Day 3: Compact and converge
The original session has a lot of history. Compact it:
/compact Keep the memory leak diagnosis, the heap profiler results,
and approach A's implementation. Discard the early exploration that
led nowhere.
Compare both approaches, pick the winner, implement and test it.
Day 3 (end): Clean closure
The fix is in place and tests pass. Let's commit.
The session has a clear name, a complete investigation history, and a clean resolution. If the bug comes back in two weeks, you can resume this session to review what you tried.
Try With AI
Exercise 1: The Named Session Workflow (Create + Resume + Navigate)
Start a Claude Code session with a descriptive name:
claude -n session-management-practice
Ask Claude to read 2-3 files from your project and summarize what they do. Then exit the session (Ctrl+C or type /exit).
Now resume by name:
claude --resume session-management-practice
Ask Claude a question that depends on the files it read in the first part (for example, "based on the files you read earlier, which one would you modify to add feature X?"). Verify that Claude still has the context from the first part.
Now run /resume (without arguments) to open the session picker. Find your named session in the list. Press P to preview it. Press B to filter by branch.
What you're learning: Named sessions let you create persistent workspaces for ongoing investigations. The resume mechanism preserves full context including file reads and tool results. The session picker provides quick access to all your sessions. This is the foundation for multi-day workflows.
Exercise 2: Fork and Compare (Branch + Explore + Decide)
Start a Claude Code session and ask Claude to analyze a file in your project:
Read @path/to/some/file and suggest two different ways to improve it.
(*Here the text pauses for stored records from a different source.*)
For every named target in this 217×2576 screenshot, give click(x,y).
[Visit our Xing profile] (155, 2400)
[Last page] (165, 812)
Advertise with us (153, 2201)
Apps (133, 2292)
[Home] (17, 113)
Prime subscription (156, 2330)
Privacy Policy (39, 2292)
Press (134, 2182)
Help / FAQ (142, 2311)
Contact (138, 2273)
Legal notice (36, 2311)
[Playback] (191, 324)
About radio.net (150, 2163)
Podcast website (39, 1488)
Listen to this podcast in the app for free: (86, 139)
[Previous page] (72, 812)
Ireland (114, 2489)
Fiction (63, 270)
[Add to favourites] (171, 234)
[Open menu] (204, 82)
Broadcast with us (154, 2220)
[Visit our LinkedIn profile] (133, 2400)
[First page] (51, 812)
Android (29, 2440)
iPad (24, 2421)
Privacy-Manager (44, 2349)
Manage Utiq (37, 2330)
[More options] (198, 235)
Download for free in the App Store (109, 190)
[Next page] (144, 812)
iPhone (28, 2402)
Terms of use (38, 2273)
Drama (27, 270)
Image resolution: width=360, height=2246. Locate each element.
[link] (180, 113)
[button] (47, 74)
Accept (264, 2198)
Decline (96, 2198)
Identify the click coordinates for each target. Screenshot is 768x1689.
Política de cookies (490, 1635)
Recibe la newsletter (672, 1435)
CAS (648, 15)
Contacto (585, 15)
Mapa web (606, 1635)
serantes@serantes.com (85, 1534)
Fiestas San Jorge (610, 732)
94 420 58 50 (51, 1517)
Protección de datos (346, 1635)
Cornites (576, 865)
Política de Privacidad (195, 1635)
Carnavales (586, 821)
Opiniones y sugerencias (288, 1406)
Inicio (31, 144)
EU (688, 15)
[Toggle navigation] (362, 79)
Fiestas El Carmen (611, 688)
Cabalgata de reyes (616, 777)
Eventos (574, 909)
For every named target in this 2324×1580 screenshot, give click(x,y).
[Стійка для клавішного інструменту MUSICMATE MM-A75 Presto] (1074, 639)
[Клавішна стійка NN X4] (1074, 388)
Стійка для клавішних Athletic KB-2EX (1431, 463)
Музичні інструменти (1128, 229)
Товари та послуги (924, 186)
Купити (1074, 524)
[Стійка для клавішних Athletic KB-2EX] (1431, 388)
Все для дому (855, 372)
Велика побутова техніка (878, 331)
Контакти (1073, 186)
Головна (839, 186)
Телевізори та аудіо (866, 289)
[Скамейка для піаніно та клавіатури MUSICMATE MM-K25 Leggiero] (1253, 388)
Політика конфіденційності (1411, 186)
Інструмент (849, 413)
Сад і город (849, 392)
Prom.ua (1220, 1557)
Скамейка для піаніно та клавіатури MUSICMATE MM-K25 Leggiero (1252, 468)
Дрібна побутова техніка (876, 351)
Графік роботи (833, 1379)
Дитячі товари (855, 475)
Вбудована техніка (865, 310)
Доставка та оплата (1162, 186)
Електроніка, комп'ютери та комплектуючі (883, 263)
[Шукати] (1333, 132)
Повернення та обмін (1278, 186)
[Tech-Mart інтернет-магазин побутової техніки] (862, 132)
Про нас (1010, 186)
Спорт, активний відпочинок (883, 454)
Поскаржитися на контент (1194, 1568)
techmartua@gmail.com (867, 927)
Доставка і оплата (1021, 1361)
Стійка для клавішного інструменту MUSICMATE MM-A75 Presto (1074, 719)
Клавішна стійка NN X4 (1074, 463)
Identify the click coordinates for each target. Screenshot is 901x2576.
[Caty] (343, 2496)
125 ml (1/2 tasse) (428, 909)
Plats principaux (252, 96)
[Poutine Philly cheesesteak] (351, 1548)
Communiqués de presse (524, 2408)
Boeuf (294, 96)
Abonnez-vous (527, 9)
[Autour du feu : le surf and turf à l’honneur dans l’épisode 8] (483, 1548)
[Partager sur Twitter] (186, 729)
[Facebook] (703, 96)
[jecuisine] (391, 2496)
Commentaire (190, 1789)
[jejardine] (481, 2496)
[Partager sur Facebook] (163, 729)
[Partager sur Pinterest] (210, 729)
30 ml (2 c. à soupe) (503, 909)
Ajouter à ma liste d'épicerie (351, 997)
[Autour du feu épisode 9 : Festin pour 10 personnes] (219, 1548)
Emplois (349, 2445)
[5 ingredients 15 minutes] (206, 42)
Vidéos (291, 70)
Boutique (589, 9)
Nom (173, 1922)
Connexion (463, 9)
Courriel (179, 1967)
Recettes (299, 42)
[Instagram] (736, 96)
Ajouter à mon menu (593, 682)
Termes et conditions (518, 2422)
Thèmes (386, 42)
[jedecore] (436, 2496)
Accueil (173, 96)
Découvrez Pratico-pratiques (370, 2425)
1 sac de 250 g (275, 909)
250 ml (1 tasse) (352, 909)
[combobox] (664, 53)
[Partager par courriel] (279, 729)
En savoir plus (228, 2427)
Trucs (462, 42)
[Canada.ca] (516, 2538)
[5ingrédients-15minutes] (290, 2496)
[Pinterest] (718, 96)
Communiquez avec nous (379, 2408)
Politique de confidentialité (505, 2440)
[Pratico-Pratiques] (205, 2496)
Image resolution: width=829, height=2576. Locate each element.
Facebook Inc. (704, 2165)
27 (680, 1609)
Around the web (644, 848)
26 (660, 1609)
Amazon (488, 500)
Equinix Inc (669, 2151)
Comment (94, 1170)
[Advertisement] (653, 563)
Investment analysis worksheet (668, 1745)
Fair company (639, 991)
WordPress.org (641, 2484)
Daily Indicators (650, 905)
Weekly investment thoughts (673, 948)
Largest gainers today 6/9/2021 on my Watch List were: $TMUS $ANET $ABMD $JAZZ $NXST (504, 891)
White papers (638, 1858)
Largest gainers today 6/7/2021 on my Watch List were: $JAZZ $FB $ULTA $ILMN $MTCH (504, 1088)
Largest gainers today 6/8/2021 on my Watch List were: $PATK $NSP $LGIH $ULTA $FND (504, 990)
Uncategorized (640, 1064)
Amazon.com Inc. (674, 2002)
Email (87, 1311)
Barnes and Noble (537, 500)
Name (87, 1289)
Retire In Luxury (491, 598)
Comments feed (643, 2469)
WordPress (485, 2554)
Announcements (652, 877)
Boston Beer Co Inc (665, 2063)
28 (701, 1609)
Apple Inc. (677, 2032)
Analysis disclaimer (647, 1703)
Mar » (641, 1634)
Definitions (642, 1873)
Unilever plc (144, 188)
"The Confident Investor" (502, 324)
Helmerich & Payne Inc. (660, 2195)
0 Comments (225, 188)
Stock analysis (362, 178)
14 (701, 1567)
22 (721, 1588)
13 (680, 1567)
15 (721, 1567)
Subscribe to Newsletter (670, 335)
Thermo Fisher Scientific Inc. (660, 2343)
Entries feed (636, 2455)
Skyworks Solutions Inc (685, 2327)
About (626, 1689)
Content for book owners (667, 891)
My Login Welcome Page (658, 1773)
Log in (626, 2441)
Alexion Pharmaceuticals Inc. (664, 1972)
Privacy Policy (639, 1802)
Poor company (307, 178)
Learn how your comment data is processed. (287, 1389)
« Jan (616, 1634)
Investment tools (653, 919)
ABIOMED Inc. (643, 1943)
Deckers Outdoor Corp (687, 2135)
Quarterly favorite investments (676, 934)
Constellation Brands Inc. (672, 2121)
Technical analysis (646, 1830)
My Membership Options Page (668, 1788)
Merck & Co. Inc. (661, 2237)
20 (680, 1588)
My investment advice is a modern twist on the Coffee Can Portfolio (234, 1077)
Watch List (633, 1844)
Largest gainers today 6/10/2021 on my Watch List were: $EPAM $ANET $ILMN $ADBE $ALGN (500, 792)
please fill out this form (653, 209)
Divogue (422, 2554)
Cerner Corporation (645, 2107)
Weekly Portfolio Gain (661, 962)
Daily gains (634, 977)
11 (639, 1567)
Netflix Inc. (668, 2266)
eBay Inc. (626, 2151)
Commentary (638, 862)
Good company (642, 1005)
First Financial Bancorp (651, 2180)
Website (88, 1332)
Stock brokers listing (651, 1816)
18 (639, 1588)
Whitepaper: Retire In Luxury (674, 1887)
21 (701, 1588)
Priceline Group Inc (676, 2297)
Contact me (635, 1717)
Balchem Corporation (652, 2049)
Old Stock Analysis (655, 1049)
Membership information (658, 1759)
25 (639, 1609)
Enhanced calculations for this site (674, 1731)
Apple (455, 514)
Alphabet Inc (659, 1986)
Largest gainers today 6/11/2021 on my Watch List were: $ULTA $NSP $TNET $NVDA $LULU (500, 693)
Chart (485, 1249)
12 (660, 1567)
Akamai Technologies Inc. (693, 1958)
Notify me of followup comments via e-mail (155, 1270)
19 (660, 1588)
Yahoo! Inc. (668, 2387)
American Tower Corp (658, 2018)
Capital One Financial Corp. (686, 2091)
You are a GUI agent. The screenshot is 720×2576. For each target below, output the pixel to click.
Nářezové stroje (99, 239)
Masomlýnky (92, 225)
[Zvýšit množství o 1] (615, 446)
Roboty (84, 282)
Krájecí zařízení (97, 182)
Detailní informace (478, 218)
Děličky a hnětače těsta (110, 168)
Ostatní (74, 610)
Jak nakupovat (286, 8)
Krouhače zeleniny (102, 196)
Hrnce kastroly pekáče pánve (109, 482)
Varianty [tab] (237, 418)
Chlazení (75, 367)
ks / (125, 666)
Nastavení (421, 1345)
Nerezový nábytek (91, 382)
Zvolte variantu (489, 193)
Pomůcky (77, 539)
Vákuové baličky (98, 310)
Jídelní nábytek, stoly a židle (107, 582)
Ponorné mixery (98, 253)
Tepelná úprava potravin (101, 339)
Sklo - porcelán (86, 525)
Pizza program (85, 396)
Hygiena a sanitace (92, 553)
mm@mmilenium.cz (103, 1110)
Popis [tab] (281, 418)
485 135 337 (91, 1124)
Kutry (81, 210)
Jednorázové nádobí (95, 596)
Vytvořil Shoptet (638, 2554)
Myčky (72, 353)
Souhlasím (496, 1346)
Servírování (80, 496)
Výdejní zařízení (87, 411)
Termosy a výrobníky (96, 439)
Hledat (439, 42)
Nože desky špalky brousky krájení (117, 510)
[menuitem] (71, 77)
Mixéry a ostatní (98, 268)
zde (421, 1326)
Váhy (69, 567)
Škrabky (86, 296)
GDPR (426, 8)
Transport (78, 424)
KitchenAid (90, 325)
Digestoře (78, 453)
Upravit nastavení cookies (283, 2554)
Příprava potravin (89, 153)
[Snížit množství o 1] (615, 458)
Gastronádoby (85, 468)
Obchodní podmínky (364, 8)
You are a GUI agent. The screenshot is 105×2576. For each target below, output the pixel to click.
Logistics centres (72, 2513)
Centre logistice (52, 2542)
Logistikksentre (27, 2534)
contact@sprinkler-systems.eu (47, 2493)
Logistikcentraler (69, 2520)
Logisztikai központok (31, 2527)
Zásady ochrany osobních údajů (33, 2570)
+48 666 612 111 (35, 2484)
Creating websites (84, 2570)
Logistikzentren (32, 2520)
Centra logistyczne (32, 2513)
Don't make any changes yet.
Once Claude proposes two approaches, fork the session:
/branch
In the original session, ask Claude to implement approach 1. In the forked session (access it via /resume), ask Claude to implement approach 2.
Compare the results. Which approach produced cleaner code? Which was easier to implement?
What you're learning: Session forking lets you explore parallel paths from the same baseline without redoing the analysis phase. Both branches start with identical context. This is faster than starting a second investigation from scratch, especially when the analysis phase took significant time.
Exercise 3: The Stale Context Problem (Resume + Diagnose + Fix)
Start a named session and ask Claude to read a specific file:
claude -n stale-context-demo
Read @path/to/some/file.ts and summarize what the main function does.
Exit the session. Now edit that file manually (add a comment, rename a variable, or add a new function). Resume the session:
claude --resume stale-context-demo
Ask Claude about the change you made without telling it that the file changed:
What is the new function I added to that file?
Claude will not know about it because it has stale cached content. Now tell Claude about the change:
The file changed since our last session. I added a new function called
processItems. Please re-read @path/to/some/file.ts and then tell me
what processItems does.
What you're learning: Resumed sessions carry stale tool results. When files change between sessions, Claude references outdated content until you explicitly tell it to re-read. This is why the exam tests the "fresh start with summary" pattern: when many files have changed, starting fresh is more reliable than resuming with stale context.